An interactive, color-coded bash script to automate local LLM setup on macOS. It installs engines and configures model sizes (4B–12B) optimized for a 16GB Mac.

🚀 Quick Start

Run the following one-liner in your terminal to start the interactive installation:

curl -fsSL https://privy.kenelite.com/engine/install.sh | bash

Key Benefits

Automatic Detection: Identifies macOS architecture (Intel vs. Apple Silicon) and check dependencies.
Engine Autoinstall: Installs Ollama, LM Studio, or Rapid-MLX automatically.
Interactive Setup: Configures general chat, reasoning (DeepSeek-R1), embedding, and translation models in one flow.

🛠️ Supported Inference Engines

The installer script supports downloading and configuring three major local inference engines:

Ollama (Highly Recommended): A lightweight, headless background service with low memory consumption and a vast model ecosystem. API endpoint: http://localhost:11434.
LM Studio: A feature-rich desktop GUI app supporting model discovery, an interactive playground, and a local OpenAI-compatible server. API endpoint: http://localhost:1234/v1.
Rapid-MLX (Apple Silicon Macs Only): Highly optimized local serving engine powered by Apple's MLX framework. Delivers 2–4x faster generation speeds than alternatives and includes prompt caching. API endpoint: http://localhost:8000/v1.

📦 Model Scenarios & Recommendations (16GB RAM Optimized)

To ensure a smooth local experience on a 16GB Mac without hitting aggressive system swap, the default model recommendations are scoped to roughly the 4B – 12B parameter range.

Scenario	Ollama Model	LM Studio Model	Rapid-MLX Model
Scenario 1: General Chat	`qwen3:8b` / `llama3.1:8b` / `gemma3:12b`	`Qwen3-8B` / `Llama-3.1-8B` / `gemma-3-12b`	`qwen3.5-4b` / `llama-3.1-8b` / `gemma-4-4b`
Scenario 2: Reasoning Model	`deepseek-r1:7b` / `deepseek-r1:8b` / `deepseek-r1:1.5b`	`DeepSeek-R1-Distill-Qwen-7B` / `DeepSeek-R1-0528-Qwen3-8B`	`deepseek-r1-distill-qwen-7b` / `deepseek-r1-distill-llama-8b`
Scenario 3: Embedding	`qwen3-embedding:4b` / `nomic-embed-text` / `bge-m3`	`Qwen3-Embedding-4B` / `nomic-embed-text-v1.5`	`nomic-embed-text`
Scenario 4: Translation	`qwen3:8b` / `nllb` / `gemma3:1b`	`Qwen3-8B` / `gemma-3-1b`	`qwen3.5-4b` / `qwen3.5-9b`

⚠️ Note: Meta Llama 3.3 is only released as a 70B parameter model, which is too large to run smoothly on 16GB Macs. The installer automatically substitutes this option with the highly optimized Llama 3.1 8B.
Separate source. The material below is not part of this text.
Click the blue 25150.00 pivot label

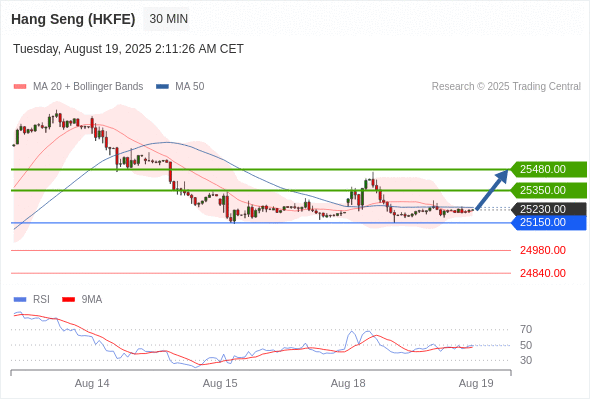click(x=549, y=223)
💡 Development & Integration

Once installed, each engine runs locally and exposes an OpenAI-compatible API. You can configure them in your projects or third-party tools (like Cursor, Claude Code, or Aider):

1. Test Connection via Terminal

# Test Ollama API server status
curl http://localhost:11434/api/tags

# Test LM Studio API server status (make sure server is running)
curl http://localhost:1234/v1/models

2. Python Integration Example

from openai import OpenAI

# Point to your local inference server (e.g. Rapid-MLX on port 8000)
client = OpenAI(
    base_url="http://localhost:8000/v1",  # Use http://localhost:11434/v1 for Ollama, http://localhost:1234/v1 for LM Studio
    api_key="none"  # No key is required for local instances
)

response = client.chat.completions.create(
    model="qwen3.5-4b",  # Specify the model you downloaded
    messages=[
        {"role": "user", "content": "Please introduce LLMs in three sentences."}
    ]
)

print(response.choices[0].message.content)
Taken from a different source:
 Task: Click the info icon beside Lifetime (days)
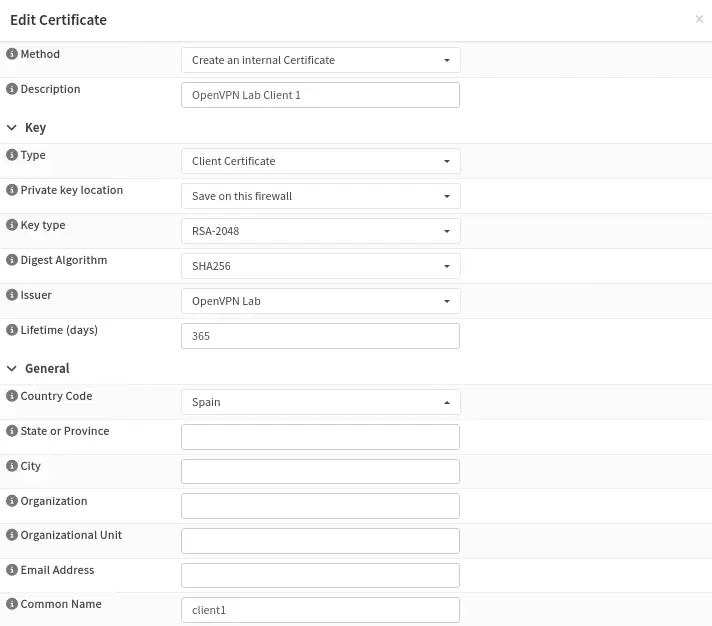point(12,330)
3. Serve Models using Rapid-MLX

Rapid-MLX uses on-demand downloading. To download and serve a model, run the following CLI command after script execution:

# Serve the Qwen 3.5 4B model
rapid-mlx serve qwen3.5-4b

The first run will download files from Hugging Face automatically and serve the model at http://localhost:8000/v1.
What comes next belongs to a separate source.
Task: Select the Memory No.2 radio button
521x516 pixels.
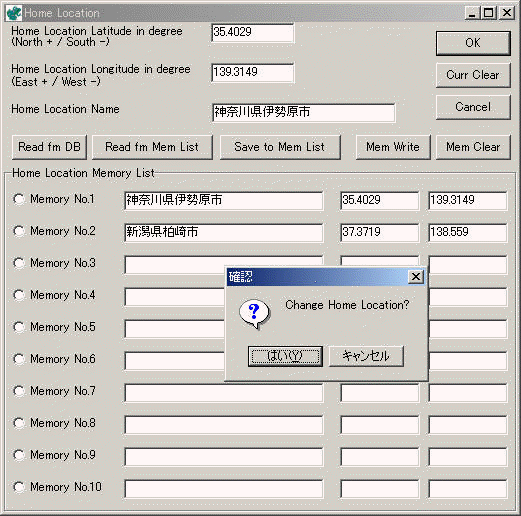Action: 19,231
❓ Frequently Asked Questions

Q: What if the script complains about missing Homebrew?
A: The script automatically checks for Homebrew and prompts you to install it if missing. Enter your macOS administrator password when prompted.
Q: Why is my system slow during model inference?
A: Avoid loading multiple large models into RAM simultaneously. In LM Studio, click "Unload Model" to free up RAM before loading a new one. Ollama will automatically unload models from memory after a few minutes of inactivity.